Everyone who’s into the fediverse concept should read this article.
I’m really happy to see so many people posting this article. While I was a little annoyed at first, I realized that it’s better overall to see this popping up everywhere.
If you haven’t read this yet, It’s great for understanding the upcoming challenges the Fediverse will face.
I had just found that it appears an instance only pulls posts/comments from when their first member subscribes. Even after subscribing any and all comments/posts remain missing for that instance.
This is something that I hope is improved, along with the above mentioned concerns.
Boost things.
Things here get pushed from publishers to subscribers and their servers, and boosting is basically a way of republishing things.
Communities are, in some significant way, bots that boost anything that they see, and they see anything that mentions them, or that is in reply to anything that mentions them. Lemmy and kbin just hide the “To:” field of thr message, which is where the community bot (or “group actor” in Fediverse technical lingo). Boosting things that mention the community bot also triggers the not to boost it in turn, which sends it out to everyone following the bot.
Including newer users.
I agree. I understand it’s a lot of data to pull, but even a status bar that can be checked on it’s own page would be a help for people to understand why their comments/posts aren’t showing up/why the stats are unbalanced.
Also interesting, Apple implemented XMPP in its messaging app way long ago and pulled support a few years back.
When people insist that Apple needs to implement Google’s new secure messaging stack for better interoperability with Android, I wonder if they are thinking back to XMPP and saying “Yeah, fooled us once…”
Agreed. I was thinking about reposting it in my little magazine and thought that was overkill. But now I’m re-thinking it …
The population doesn’t care about the technology. If we make social media about activitypub more than it is about social media and connecting people - we’ll be shooting our own foot off no mater what meta or anyone does.
Instances and fediverse are great because of the mods, admins and people. Activitypub is the protocol and it’s an open web standard. We should expect web standards and join them but remember the product isn’t the protocol - it’s connecting people
i for one look forward to bridging to p92 and showing them what great communities can be like.
I have no plans to support p92 precisely because it’s going to “push” users together as a commodity. What Meta has jurisdiction over is not its communities but rows of data - in the same way that Reddit’s admins have conflicted with its mods, it is inherently not organized in such a way that it can properly represent any specific community or their actions.

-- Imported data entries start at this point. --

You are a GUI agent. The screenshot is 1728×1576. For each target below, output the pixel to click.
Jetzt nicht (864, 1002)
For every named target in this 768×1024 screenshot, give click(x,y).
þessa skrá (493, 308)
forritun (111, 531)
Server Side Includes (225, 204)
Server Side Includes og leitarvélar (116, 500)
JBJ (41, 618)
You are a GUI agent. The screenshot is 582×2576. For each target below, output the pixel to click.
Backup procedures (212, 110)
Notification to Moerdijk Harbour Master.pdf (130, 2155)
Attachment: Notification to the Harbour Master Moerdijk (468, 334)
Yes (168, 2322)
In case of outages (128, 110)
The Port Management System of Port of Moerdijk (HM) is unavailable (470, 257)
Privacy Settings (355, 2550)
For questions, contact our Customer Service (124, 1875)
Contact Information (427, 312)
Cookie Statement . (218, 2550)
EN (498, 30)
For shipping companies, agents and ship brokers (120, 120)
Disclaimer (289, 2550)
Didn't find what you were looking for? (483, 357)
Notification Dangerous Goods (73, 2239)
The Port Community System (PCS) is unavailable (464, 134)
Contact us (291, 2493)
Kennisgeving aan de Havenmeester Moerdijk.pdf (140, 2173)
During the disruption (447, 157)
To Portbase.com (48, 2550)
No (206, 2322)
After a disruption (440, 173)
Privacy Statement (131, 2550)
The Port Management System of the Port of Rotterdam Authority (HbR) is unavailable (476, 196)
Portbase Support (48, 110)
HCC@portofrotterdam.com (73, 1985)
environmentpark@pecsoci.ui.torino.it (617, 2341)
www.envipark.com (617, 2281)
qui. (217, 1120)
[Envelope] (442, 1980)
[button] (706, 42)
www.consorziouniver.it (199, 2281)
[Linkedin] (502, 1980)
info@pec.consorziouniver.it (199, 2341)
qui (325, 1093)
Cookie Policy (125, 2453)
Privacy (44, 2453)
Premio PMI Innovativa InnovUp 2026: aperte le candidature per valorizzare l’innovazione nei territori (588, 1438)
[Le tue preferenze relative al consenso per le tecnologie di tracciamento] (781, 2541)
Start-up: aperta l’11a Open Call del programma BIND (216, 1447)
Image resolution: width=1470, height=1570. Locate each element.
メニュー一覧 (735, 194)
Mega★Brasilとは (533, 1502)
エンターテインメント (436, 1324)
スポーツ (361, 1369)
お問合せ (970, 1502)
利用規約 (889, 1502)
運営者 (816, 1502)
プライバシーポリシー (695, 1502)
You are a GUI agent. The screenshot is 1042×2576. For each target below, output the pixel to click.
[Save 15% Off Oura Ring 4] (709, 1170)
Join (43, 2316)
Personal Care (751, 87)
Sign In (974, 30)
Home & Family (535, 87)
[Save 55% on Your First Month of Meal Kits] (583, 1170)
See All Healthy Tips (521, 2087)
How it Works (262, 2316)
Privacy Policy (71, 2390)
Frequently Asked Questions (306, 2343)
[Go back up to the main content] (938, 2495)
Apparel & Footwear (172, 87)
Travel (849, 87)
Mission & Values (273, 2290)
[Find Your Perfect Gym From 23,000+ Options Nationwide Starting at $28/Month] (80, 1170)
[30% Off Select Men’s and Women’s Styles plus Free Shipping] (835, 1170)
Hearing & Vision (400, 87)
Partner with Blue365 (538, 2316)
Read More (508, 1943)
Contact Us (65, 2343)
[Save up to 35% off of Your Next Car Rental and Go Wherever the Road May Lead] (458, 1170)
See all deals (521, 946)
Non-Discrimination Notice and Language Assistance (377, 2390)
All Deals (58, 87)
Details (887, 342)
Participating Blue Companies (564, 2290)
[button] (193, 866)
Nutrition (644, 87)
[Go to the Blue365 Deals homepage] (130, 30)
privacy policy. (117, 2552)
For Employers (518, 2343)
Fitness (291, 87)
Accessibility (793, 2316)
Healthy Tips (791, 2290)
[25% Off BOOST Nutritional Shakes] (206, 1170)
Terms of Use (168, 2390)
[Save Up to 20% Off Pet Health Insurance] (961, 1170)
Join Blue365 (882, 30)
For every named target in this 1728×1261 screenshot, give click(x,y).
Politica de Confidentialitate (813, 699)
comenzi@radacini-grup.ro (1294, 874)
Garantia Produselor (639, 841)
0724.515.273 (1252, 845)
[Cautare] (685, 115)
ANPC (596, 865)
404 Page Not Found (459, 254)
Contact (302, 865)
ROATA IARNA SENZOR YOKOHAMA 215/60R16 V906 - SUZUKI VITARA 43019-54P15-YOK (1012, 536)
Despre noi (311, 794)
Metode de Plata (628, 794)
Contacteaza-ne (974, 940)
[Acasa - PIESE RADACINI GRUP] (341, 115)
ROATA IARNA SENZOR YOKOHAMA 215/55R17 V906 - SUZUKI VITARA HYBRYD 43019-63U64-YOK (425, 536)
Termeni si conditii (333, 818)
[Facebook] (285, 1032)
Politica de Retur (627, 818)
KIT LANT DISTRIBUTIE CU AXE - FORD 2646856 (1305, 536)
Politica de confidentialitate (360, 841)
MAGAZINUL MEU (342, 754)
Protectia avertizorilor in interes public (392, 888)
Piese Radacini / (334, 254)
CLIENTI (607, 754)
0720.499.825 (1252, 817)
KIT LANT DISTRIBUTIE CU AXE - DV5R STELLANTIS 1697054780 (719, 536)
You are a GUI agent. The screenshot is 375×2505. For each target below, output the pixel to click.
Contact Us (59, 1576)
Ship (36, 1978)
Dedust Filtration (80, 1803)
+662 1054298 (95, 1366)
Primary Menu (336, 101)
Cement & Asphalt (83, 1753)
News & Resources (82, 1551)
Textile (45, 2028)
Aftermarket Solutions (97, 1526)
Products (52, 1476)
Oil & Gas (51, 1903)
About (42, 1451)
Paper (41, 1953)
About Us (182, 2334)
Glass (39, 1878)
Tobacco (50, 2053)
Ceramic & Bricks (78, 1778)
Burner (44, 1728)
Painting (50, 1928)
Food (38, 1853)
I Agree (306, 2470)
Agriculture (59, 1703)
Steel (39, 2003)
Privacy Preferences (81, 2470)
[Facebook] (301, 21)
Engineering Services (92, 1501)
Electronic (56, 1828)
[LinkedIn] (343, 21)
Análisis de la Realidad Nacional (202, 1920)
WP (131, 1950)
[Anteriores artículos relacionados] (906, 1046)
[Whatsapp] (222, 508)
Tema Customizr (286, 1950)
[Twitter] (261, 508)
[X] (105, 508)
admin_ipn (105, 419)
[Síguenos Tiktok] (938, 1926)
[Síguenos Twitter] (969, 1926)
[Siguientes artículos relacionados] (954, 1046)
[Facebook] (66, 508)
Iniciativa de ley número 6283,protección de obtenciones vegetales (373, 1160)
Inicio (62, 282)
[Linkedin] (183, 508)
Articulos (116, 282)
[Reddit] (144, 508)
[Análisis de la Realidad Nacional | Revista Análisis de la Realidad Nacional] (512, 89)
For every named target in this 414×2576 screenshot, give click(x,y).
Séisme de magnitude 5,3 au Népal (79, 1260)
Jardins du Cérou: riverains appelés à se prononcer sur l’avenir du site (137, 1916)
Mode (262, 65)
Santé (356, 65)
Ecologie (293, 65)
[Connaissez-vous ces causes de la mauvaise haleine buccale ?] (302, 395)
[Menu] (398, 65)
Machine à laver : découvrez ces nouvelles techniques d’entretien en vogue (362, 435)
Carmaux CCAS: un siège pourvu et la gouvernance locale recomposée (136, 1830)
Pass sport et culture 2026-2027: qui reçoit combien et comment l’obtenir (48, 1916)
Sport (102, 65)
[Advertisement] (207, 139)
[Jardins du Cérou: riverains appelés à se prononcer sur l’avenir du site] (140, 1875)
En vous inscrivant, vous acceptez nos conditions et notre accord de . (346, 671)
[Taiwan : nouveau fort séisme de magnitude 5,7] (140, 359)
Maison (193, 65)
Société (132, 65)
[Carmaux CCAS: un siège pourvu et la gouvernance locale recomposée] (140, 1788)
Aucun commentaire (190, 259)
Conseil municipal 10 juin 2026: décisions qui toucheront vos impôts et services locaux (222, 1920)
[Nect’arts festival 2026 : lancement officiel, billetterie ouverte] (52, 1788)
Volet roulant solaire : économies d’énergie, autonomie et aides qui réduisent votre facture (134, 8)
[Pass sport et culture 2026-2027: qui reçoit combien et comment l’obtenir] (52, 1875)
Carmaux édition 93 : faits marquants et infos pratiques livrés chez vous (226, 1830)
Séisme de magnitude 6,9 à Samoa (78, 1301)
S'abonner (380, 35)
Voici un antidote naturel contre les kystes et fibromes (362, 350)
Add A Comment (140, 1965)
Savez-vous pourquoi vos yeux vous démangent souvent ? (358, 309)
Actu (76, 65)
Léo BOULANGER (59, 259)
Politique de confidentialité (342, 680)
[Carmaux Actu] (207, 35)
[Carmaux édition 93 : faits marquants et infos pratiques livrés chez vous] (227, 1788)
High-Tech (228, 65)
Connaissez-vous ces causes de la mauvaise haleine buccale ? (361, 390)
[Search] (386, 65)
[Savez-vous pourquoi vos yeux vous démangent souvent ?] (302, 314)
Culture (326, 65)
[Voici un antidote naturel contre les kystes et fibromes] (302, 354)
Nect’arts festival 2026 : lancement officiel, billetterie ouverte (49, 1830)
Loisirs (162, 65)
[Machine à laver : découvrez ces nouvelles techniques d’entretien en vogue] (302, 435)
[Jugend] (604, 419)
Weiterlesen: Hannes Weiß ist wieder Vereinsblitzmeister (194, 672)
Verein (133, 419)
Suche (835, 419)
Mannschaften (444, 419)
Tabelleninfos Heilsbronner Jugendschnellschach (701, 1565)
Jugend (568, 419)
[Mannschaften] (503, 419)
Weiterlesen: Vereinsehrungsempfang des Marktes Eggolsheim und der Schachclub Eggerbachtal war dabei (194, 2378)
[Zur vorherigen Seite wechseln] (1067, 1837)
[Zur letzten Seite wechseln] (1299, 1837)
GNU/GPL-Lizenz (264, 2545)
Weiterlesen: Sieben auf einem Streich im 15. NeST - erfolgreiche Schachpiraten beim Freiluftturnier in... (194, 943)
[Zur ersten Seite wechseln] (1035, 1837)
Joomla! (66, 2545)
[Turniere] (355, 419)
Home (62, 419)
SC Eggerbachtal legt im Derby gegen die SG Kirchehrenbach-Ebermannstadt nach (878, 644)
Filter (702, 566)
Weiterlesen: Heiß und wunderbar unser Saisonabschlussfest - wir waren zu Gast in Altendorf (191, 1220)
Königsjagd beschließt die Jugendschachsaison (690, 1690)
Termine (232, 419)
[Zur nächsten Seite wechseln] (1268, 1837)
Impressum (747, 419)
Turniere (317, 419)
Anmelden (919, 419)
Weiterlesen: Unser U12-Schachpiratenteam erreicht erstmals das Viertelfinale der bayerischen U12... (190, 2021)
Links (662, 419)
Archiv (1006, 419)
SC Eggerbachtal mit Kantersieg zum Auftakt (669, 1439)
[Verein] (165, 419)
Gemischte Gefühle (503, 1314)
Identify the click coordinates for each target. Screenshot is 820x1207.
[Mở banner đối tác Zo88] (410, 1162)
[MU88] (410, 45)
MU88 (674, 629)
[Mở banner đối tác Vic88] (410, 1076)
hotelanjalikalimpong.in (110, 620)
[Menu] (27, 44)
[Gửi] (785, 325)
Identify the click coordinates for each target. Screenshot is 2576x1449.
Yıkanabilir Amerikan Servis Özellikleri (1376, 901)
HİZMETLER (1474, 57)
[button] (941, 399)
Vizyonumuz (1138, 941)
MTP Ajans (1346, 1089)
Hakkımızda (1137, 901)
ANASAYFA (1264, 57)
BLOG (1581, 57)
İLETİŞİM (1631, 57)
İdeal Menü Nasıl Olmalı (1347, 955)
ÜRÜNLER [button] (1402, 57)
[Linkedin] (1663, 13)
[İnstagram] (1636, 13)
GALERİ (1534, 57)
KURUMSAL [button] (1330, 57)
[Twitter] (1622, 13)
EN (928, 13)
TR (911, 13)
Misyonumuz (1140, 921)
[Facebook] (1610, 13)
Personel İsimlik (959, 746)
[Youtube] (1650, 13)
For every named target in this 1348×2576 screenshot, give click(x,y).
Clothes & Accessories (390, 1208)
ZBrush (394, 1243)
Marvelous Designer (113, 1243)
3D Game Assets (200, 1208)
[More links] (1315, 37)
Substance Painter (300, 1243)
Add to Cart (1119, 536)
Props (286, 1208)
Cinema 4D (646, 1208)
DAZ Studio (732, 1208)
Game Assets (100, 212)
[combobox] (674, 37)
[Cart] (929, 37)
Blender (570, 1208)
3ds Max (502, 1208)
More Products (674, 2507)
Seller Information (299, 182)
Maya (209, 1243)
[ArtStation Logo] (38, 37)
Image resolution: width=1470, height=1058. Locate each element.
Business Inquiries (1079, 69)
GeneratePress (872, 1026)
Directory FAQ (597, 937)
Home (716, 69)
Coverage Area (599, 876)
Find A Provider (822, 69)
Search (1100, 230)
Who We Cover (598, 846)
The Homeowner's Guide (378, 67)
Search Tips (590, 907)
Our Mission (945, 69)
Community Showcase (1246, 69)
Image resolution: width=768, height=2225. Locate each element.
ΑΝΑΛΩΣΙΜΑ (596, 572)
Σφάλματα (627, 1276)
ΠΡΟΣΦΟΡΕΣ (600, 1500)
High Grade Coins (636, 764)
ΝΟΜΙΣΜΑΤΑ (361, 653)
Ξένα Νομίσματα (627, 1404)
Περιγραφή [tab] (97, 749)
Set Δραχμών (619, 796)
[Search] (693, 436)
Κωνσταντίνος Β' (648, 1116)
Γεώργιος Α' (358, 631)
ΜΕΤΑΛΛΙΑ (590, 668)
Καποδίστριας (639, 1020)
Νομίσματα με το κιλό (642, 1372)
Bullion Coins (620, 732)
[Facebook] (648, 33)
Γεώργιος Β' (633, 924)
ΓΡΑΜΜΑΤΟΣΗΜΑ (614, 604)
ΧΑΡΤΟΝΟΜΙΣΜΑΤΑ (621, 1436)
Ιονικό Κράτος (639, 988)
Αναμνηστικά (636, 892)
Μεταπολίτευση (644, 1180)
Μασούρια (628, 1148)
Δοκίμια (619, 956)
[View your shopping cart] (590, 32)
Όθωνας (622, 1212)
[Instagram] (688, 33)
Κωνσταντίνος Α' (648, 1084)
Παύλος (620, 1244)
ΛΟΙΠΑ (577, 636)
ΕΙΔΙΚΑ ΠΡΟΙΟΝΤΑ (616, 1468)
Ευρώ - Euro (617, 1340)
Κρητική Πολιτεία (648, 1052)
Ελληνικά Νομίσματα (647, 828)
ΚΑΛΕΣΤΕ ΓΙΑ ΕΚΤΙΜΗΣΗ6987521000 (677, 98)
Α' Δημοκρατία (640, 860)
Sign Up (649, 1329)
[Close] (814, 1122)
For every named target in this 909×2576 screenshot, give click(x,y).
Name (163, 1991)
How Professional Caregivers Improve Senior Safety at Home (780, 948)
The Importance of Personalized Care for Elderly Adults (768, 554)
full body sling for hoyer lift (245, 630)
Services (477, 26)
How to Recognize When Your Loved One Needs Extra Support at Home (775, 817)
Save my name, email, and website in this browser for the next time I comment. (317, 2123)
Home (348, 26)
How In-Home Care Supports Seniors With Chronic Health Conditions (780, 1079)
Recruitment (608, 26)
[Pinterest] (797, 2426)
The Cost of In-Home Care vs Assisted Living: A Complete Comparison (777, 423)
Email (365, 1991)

So the cost-benefit from the side of extant fedi is very poor: it won’t operate in a standard way, because it can’t, and the quality of each additional user won’t be particularly worth the pain - most of them will just be confused by being presented with a new space, and if the nature of it is hidden from them it will become an endless misunderstanding.
If a community using a siloed platform wants to federate, that should be a self-determined thing and they should front the effort to remain on a similar footing to other federated communities. The idea that either side here inherently wants to connect and just “needs a helping hand” is just wrong.
You’re not thinking broad enough.
Meta joining and be successful means Reddit has to think about federating or not being successful.
Wordpress is going to have all their blogs on activitypub soon. Tumblr says they’re joining - Mozilla is hirring product and developers to build out their platform.
Also, Meta is a multi billion dollar company - they know how to do UI/UX - they can spend their investment/R&D on solving problems we can’t and we can be nice and welcoming to the users who show curiosity.
It’s a shame we’re too short sighted to see opportunity here. We really have nothing to lose since it’s not like meta will suck all the haters back in
Meta’s attempt to fill the twitter void. At one time it was going to be called Barcelona, but now it’s apparently going to be called Threads. Coming to a Fediverse near you later this summer.
I hate that name, it’s too generic and is going to eat up into other matters that use the word threads. This is going to be annoying.
Interesting article. I’m still pretty new to the concept off federation but I’ll keep an eye out for these kinds of takeovers in the future.
These have been going on for a long time, the author kinda makes a mention to it, with a reference to MS’s long playbook of “Embrace, Extend, and Extinguish”. IE’s growth, MS breaking Java, Office dominance; all had examples from that playbook. While MS hasn’t used it that much now compared to the past, don’t trust any Big Tech company to not do it when the opportunity presents itself.
Meta has already tried it with Instagram stories after the success of Snapchat. The possibility of them attempting it with federated platforms after what appears to be two migrations to the Fediverse (one from Twitter and the other from Reddit) is definitely there, especially given Meta’s reputation.
What I can do is only to post my activity to fedi instances with fun, even if fedi will win/lose.
Don’t get on the popularity game.
Just make fun and keep yourself healthy.